Blog
YCAudit
Code Audit
AI Codegen
Developer Tools

Inside a YCAudit run: auditing YedaFlow end-to-end

We pointed YCAudit at our own YedaFlow repo - 101 files, ~10k lines - and let all 14 stages run. Here is what a real audit report looks like, and why every finding ships as a root-caused spec for a coding agent instead of a silent fix.

June 8, 2026
·7 min read·Yeda AI Team

YCAudit is our codebase auditor - it reads a repository the way a careful senior engineer would, then hands a coding agent a stack of root-caused fix specs. To show what a real run looks like, we pointed it at our own YedaFlow pipeline and let every stage run end to end. No cherry-picking - the same audit we would run on a customer codebase.

A YCAudit Code Audit Report cover page: severity summary showing 3 critical, 24 high, 27 medium, and 8 low findings across the YedaFlow pipeline, with finding titles intentionally blurred.The generated report - cover and severity summary. Individual finding titles are blurred; the full report runs 59 pages.

The target was a real working system: 101 source files, ~10,481 lines of code. All 14 pipeline stages completed, and the rendered report ranked 62 findings by severity, each with a confirmed root cause and a fix spec.

101

Source files

10,481

Lines of code

14 / 14

Pipeline stages

62

Findings

How a run is structured

The pipeline is four linear stages with a fan-out in the middle. It never jumps straight to a verdict: it builds context first, raises findings across many dimensions, then forces every finding through a root-cause gate before anything is written down.

1. Understand

Reads the repo cold and writes a codebase brief - what the system is, its entry points, data shapes, and the seams worth probing - before a single finding is raised.

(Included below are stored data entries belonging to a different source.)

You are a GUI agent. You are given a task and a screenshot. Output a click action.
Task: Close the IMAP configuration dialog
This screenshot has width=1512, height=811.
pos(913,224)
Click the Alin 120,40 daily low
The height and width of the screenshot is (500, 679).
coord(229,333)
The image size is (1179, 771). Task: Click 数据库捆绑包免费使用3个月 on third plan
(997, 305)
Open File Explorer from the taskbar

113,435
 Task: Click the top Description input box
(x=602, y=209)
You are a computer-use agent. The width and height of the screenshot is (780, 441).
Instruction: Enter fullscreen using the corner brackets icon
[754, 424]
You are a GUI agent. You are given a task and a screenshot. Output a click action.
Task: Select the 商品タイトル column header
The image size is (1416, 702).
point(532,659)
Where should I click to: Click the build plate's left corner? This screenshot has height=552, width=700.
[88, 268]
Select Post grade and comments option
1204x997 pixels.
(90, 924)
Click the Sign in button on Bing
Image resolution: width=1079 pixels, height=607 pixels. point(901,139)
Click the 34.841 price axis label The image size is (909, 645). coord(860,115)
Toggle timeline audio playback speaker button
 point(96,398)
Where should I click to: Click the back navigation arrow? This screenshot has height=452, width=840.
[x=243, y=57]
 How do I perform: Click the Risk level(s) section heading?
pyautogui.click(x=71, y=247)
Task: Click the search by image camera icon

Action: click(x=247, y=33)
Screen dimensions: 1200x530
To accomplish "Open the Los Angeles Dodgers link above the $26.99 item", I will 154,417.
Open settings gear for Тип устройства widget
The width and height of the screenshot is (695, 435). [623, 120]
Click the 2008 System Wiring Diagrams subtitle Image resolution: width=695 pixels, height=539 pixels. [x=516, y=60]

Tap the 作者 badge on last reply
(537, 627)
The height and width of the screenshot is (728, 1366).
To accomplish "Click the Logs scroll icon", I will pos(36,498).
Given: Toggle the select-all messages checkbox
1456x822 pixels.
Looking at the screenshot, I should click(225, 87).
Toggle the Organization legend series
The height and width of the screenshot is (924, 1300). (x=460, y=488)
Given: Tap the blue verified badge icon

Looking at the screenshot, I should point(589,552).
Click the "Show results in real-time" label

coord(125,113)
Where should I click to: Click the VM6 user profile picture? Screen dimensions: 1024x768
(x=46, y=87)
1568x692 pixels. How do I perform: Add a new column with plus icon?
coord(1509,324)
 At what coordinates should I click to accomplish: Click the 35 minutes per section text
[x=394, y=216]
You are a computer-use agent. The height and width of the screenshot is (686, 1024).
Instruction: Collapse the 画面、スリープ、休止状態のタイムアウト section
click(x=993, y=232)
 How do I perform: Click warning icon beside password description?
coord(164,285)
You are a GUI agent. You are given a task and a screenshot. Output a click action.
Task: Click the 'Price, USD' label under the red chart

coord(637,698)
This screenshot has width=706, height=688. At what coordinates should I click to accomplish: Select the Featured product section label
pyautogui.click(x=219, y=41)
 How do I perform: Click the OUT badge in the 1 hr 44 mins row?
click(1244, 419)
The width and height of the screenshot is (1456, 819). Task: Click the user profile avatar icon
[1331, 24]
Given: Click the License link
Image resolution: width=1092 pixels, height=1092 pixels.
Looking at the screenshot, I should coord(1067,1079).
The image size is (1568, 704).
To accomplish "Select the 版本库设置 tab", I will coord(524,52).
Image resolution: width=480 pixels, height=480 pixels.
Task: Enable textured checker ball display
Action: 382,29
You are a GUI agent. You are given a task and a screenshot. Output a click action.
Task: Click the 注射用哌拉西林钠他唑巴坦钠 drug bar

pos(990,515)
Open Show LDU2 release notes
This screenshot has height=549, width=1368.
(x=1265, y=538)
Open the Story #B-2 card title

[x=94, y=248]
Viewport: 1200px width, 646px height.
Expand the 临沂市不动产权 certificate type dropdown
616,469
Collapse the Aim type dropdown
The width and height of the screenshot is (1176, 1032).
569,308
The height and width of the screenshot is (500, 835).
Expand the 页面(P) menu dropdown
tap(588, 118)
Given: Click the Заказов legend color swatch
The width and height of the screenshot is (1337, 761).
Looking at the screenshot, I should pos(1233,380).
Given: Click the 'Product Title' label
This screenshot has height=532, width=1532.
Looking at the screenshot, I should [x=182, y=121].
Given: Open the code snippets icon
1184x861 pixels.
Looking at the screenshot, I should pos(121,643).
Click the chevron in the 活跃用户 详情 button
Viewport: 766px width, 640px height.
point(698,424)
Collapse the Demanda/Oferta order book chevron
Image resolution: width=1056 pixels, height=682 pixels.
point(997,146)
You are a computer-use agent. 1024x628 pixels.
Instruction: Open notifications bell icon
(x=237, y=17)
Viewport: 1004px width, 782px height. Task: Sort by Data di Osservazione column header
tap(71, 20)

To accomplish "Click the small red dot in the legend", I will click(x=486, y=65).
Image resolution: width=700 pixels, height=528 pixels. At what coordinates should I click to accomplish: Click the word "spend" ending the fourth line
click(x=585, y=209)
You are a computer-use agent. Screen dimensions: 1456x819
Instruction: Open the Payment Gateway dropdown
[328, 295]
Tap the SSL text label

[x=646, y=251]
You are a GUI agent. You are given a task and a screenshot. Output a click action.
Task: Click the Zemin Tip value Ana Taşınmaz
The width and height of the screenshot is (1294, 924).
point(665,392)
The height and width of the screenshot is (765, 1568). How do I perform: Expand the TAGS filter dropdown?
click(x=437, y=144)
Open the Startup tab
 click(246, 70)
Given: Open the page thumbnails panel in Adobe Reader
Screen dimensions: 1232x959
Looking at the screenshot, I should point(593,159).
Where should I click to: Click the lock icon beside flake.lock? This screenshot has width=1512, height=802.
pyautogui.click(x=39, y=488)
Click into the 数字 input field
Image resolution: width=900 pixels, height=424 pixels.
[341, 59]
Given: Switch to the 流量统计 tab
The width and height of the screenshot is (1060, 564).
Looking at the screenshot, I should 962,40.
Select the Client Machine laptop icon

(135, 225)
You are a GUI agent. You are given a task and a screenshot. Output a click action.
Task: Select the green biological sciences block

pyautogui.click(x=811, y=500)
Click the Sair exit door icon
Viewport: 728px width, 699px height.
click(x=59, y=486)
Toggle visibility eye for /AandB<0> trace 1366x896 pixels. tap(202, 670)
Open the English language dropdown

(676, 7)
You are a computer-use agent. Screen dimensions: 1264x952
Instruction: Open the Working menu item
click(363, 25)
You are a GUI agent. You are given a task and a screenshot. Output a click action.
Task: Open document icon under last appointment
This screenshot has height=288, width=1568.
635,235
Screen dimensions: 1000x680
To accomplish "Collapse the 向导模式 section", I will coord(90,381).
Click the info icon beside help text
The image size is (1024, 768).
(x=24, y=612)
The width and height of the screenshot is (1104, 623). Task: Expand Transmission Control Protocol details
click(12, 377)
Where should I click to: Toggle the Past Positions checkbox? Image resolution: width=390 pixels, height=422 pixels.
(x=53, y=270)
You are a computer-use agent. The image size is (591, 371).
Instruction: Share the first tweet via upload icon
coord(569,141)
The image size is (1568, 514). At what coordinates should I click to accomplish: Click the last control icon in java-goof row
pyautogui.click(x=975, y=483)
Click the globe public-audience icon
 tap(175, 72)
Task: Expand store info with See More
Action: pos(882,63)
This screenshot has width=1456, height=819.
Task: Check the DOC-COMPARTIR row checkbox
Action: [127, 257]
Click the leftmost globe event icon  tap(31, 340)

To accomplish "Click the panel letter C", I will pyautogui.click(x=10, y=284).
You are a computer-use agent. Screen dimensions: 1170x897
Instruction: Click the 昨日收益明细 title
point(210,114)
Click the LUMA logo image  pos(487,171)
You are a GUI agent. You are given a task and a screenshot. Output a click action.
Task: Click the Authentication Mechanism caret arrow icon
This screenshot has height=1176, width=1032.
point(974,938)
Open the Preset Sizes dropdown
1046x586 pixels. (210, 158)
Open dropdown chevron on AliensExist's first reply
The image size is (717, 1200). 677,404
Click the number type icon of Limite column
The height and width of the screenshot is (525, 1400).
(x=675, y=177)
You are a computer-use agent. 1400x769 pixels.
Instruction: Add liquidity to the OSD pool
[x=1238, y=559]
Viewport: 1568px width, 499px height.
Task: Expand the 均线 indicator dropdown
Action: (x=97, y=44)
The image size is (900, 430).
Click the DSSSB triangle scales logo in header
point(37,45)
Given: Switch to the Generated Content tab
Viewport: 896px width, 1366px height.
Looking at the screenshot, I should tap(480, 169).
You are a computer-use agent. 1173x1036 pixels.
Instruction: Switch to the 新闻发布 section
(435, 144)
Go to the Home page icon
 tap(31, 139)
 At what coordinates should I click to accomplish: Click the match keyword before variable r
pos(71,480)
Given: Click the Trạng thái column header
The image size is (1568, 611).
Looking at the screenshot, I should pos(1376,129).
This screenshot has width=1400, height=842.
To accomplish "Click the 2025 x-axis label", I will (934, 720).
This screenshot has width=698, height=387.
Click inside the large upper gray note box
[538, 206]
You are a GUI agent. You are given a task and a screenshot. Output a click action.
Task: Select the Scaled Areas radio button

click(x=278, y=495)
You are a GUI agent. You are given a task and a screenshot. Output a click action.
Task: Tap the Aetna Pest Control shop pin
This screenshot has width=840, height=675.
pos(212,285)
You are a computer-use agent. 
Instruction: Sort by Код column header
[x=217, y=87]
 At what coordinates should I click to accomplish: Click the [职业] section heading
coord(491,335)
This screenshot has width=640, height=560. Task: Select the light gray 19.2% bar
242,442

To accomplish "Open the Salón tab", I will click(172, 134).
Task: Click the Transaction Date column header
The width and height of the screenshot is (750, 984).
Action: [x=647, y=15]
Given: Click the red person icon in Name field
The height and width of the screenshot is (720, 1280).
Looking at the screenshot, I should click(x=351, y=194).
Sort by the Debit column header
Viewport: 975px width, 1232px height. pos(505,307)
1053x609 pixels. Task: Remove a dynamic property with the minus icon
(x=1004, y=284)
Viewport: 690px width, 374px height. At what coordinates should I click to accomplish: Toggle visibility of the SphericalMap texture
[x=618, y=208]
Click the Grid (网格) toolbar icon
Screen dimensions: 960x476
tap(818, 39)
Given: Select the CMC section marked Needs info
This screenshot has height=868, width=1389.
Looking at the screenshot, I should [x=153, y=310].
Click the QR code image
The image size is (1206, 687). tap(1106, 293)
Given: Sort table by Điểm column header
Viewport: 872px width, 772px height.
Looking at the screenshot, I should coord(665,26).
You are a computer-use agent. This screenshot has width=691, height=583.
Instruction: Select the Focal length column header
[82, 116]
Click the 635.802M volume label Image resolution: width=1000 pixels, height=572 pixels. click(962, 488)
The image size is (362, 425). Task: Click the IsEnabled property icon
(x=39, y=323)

2. Review + specialty audits

A core review pass plus parallel lanes for security, performance, QA, architecture, maintainability, AI-codegen, docs, API contracts, data migration, frontend, and runtime verification each surface findings in their own dimension.

3. Investigate

Every candidate finding is run down to a confirmed root cause. The Iron Law of the pipeline: no fix without an explanation of exactly why the bug happens.

4. Spec

Each confirmed issue becomes a precise fix spec plus a reproduction script - a handoff a coding agent can apply - never an in-place edit made by the auditor.

What it found

Across twelve dimensions the run surfaced 62 findings, with the weight in core review, documentation, and security. Two dimensions came back clean - YedaFlow ships no UI surface, and the runtime-verification pass found nothing to flag - which is itself a useful signal: the report says so explicitly rather than going quiet. Even data migration, clean on the earlier pass, this time surfaced an ontology foreign-key gap.

3

Critical

24

High

27

Medium

8

Low
Core review · logic, error paths, dead code
Security · secrets, trust boundaries, injection
Performance · hot paths, redundant work
QA & coverage · gaps, brittle tests
Architecture · layering, coupling
Maintainability · complexity, duplication
AI-codegen · fixture/prod bleed, hallucinated APIs
Documentation · drift, missing contracts
API contract · schema + interface mismatches
Data migration · schema changes, backfills, FK integrity
Frontend · UI state, rendering, a11y
Runtime verification · live probes, repro scripts

Specs, not silent fixes

The thing that makes the report trustworthy is what YCAudit does not do: it never edits the target. Every confirmed issue ships as a spec - the root cause, the precise change, and a reproduction script - so a human or a coding agent applies the fix with full context and the diff stays reviewable. Symptom-level patches are rejected at the spec stage.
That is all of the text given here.